Verilen görev 1 → Aşağıdaki kayıtlardaki her satırı eksiksiz yeniden yaz, ancak cevap olarak verilen koordinatları 1,25 ile ölçekleyip tam sayıya yuvarla (buçuklar yukarı yuvarlanır). Resimleri cevaba koyma.

Yangınla mücadelenin hangi koordinasyon şekliyle yapıldığından, yanan alanlara ne yapılacağına, zarar gören vatandaşlara ne zaman ödeme yapılacağından, İzmir’in yangınla mücadele araçlarında eksik olup olmadığına kadar kritik sorulara büyük bir samimiyetle yanıt veren Vali Elban, kentlinin içini rahatlatacak açıklamalarda bulundu.
YANGINA MÜDAHALE SÜREMİZ 8-9 DAKİKA
İklim koşullarının yangınlara büyük ölçüde sebep olduğunu anlatan Vali Elban, İzmir’de yaz döneminde 300’ün üzerinde yangın çıktığını ve bu yangınlara müdahale süresinin 8-9 dakika civarında olduğunu söyledi; “İnanılmaz sıcak bir yaz yaşıyoruz. Yani neredeyse son iki aydan beri sıcaklık gün içerisinde genelde 40 derece ve üzerine çıkmaya başladı. Bazı günlerde esen rüzgarın yönüne göre nem oranı da çok düşüyor. Mesela geçen hafta birkaç gün %10 ve altına düştü nem oranı. Bu Orta Anadolu'daki ve Doğu Anadolu'daki çok kurak bir ilden daha kurak anlamına geliyor, nem açısından söylüyorum. Hal böyle olunca bir de bu dönemde çok daha sert esen rüzgarlar var ve çoğu zaman da düzensiz esiyor. Yani sürekli yön değiştiren bir rüzgar var. Bütün bunlar zaten kurak da geçen bir yaz dönemi yaşıyoruz. Aşırı da sıcaklık olunca toprak, bitkiler inanılmaz kuru. Dolayısıyla en ufak bir faaliyet, çok küçük bir kıvılcımı ortaya çıkardığı zaman kuraklığın etkisiyle ve rüzgarın etkisiyle çok süratli yayılıyor. Bizim şu anda yangına müdahale süremiz 10 dakikanın altına düşmüş durumda. Yani son dönemde orman yangınlarına müdahalemiz genelde 8-9 dakikada ilk müdahaleyi yapıyoruz. Ancak 8-9. dakikaya kadar bile o kuraklığın ve rüzgarın etkisiyle ve sıcaklığın etkisiyle inanılmaz bir yayılım gösteriyor ki çoğu zaman çok uzun gayret ve çaba sarf ederek ancak bu yangınları kontrol altına alıp söndürebiliyoruz. Bu dönem bugüne kadar ilimizde baharın bitişiyle birlikte 300'ün üzerinde yangınımız var, irili ufaklı.”

Verilen görev 2 → Gösterilen metni iki cümleyle özetle.

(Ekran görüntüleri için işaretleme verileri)
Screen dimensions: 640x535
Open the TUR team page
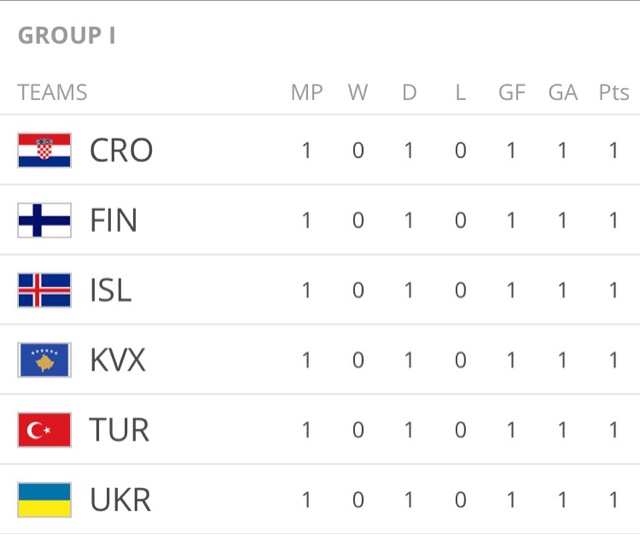[119, 430]
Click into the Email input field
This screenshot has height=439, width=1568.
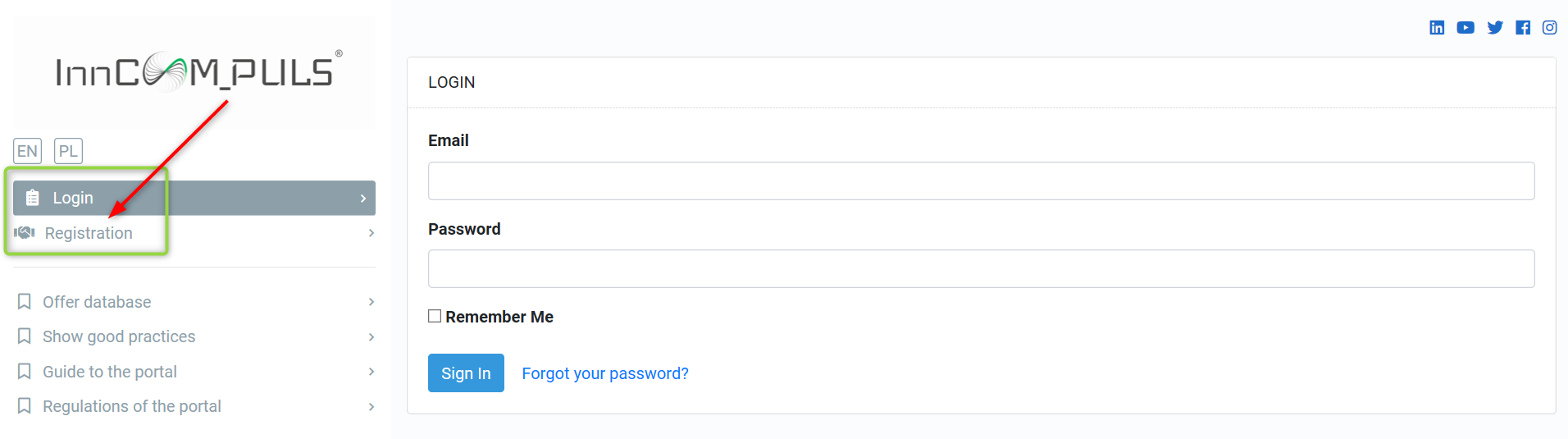(981, 181)
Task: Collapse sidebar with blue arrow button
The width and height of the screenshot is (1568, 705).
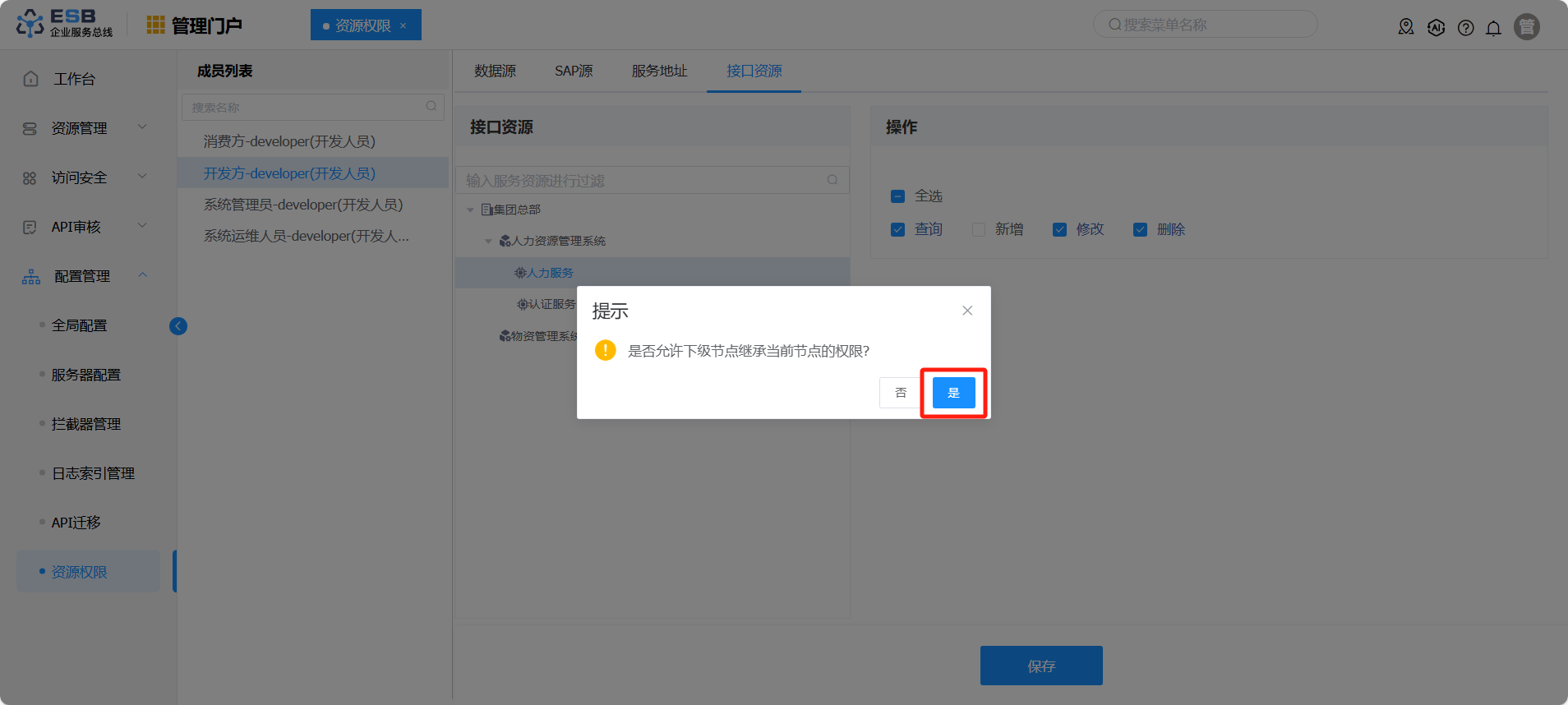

Doğru sonuç 1 →
Screen dimensions: 640x535
Open the TUR team page
[149, 538]
Click into the Email input field
This screenshot has height=439, width=1568.
(1226, 226)
Task: Collapse sidebar with blue arrow button
The width and height of the screenshot is (1568, 705).

Doğru sonuç 2 → Vali Elban, İzmir'de baharın bitişinden bu yana 300'ün üzerinde yangın çıktığını ve bu yangınlara ilk müdahalenin genelde 8-9 dakikada yapıldığını söyledi. Aşırı sıcaklık, çok düşen nem oranı ve sert, sürekli yön değiştiren rüzgarlar yüzünden kurumuş toprak ve bitkilerde küçük bir kıvılcımın bile çok hızlı yayıldığını anlattı.